Task goal: Rewrite the listing from the line holding "page suivante → (27, 2505)" through the line holding "Living (523, 92)", inclusive, changing "Séances" to "Soirées" and leaving everything else untouched.

Working data:

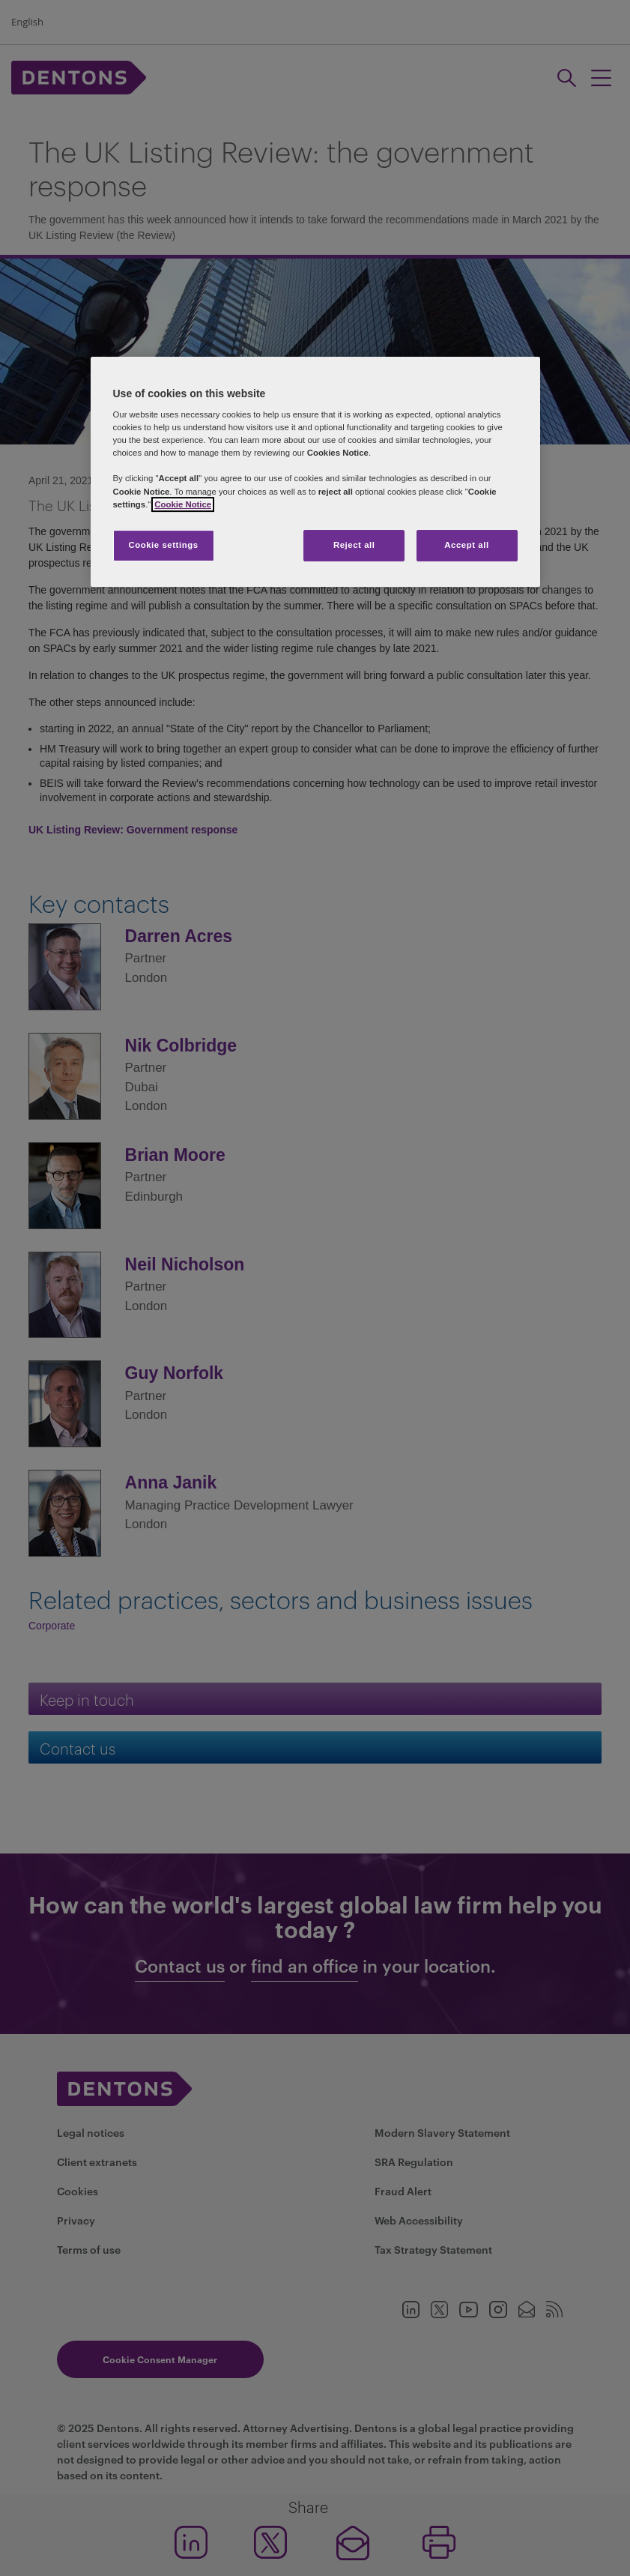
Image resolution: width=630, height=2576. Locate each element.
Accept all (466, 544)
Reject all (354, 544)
==
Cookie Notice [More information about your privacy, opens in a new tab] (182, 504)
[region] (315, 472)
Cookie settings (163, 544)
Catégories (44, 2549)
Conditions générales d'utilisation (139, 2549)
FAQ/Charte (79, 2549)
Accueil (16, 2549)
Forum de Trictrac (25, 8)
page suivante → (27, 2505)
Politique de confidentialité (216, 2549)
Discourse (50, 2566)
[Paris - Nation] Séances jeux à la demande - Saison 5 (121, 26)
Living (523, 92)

Written reply:
page suivante → (27, 2505)
Politique de confidentialité (216, 2549)
Discourse (50, 2566)
[Paris - Nation] Soirées jeux à la demande - Saison 5 (121, 26)
Living (523, 92)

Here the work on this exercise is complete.